IMO golf courses are just people-friendly dog parks! I love it that it snowed so I can take the dog I walk out with my dogs and we have the golf course all to ourselves! (sorry if they're bad quality, I took these on my phone)

Milo and Pennywise having a good time in the snow! We heard some coyotes on this side of the course and decided to go to the more populated end instead.










*RUN AWAY!!*!










Maxx trying to get Milo to play with him. 










Pennywise and her over-sized pink coat.


----------



## Rexandbaby (Aug 4, 2008)

What a great place to let them run!:biggrin:


----------



## TurnerPack (Aug 22, 2008)

I wish I got snow like that! Well I am in Vegas and we actually have had snow!! It's crazy. Snow in Vegas? The Strip was covered last night. It was just weird lol


----------



## rannmiller (Jun 27, 2008)

Haha, I'm from Reno, and according to the news, you guys probably got more snow than we did!


----------



## TippysMom (Oct 3, 2008)

Those are great pics! In my opinion - dog park is a much better use of the space than golf course!


----------



## ChattyCathy (Nov 22, 2008)

I LOVE THE PICTURES! Freedom!!! Looks like fun!  I'm from the midwest and I love the snow as much as my big dog - mess and all - we are expecting 8" - 11" of snow and the snow is still going strong. My big dog (60#) loves the snow and it's so much fun to watch her play but my little dog (20#) gets cold fast and I have to shovel a trail for her just to go potty. (I'm kinda slow... what does "IMO" mean? Is it the name of the Golf Course? There are so many pseudonyms and I only know one, IM = Instant Messaging. I hope that's what IM means. Anyways, I'm so new at this stuff.)


----------



## rannmiller (Jun 27, 2008)

IMO = In my opinion *smiles*

I grew up in the midwest, that is waaaaaay too much snow for me!


----------



## LoveNewfies (Jun 18, 2008)

Snow in Nevada? Wow, lucky you! Looks like the dogs had a great time.


----------



## rannmiller (Jun 27, 2008)

Pshh, everyone forgets that there's more to NV than Las Vegas. Northern NV gets covered in snow every year. And Vegas still gets pretty darn cold. In this year's case, it gets blizzards hehe.


----------



## LoveNewfies (Jun 18, 2008)

You are right - most of us not near Nevada do think of Vegas. Those of us in New England long to be in warm Nevada this time of year. Snow is falling at a rate of 3 inches an hour here right now.


----------



## rannmiller (Jun 27, 2008)

Haha wow! Ok New England wins the snow fall for sure! Northern NV (well, Reno anyway) usually has mild seasons as compared to most places. We get snow, but not a ton of snow. We have hot summers, but not excruciatingly hot, etc. And then, of course, we also have beautiful mountains that are always pretty to look at.


----------



## LoveNewfies (Jun 18, 2008)

I love the mountains. But, yes, we have snow fall up here. Too much last year and it's looking like this year is going to be just as bad. 
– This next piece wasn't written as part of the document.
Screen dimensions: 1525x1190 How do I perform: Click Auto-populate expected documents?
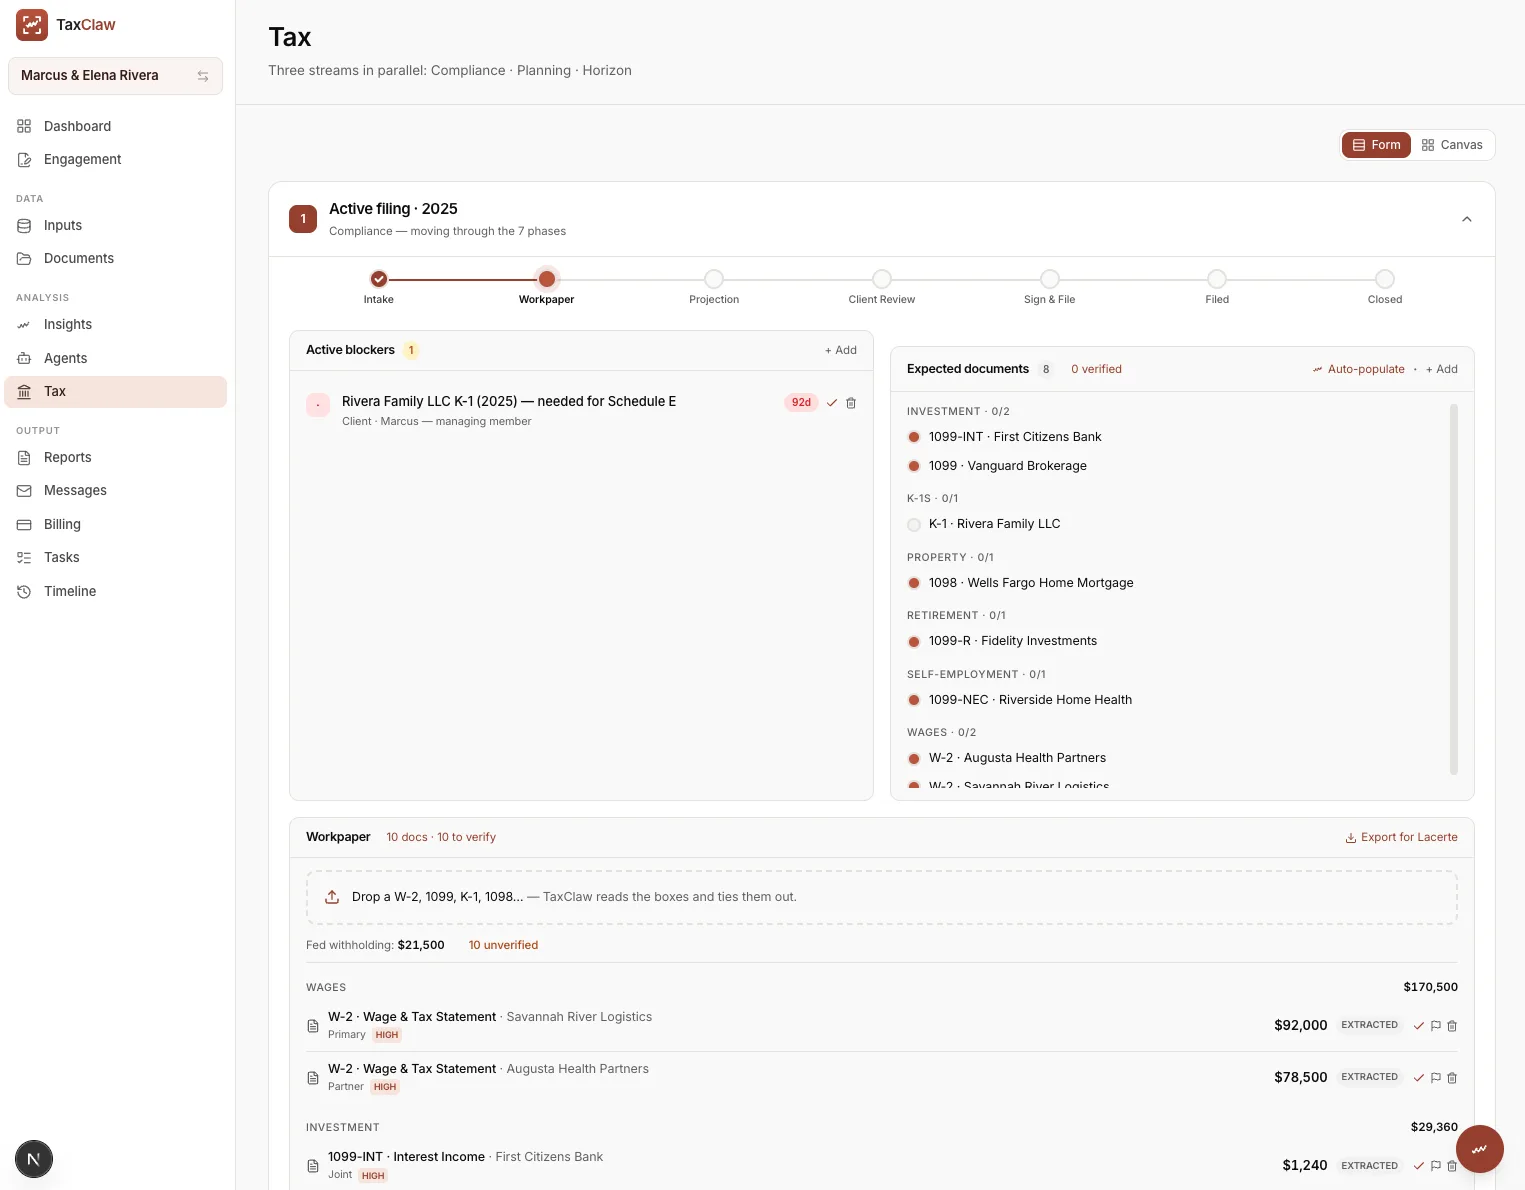[1358, 369]
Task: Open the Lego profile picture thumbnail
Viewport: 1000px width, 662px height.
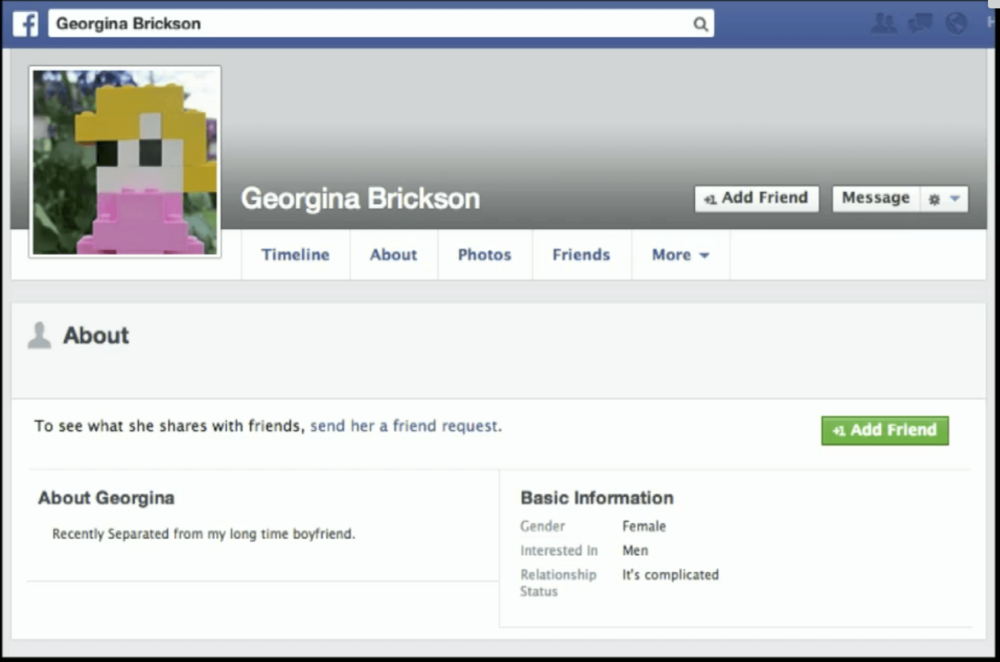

I hike a lot of the New England mountains during the warmer months. Even then, there are warning signs posted when you hit certain elevations regarding temperatures, winds, ice and snow. I hiked one a couple of years ago, might have been Tuckermans Ravine although I'm not certain, in September and when I got to the top it was soooooo cold, people were huddled together to keep warm.

Anyway, snow is falling like crazy now.


----------



## ChattyCathy (Nov 22, 2008)

Enjoy the snow! We got over 9" by 11 this morning. Looks like it's your turn now. (I'm from the midwest -- northern Illinois)


----------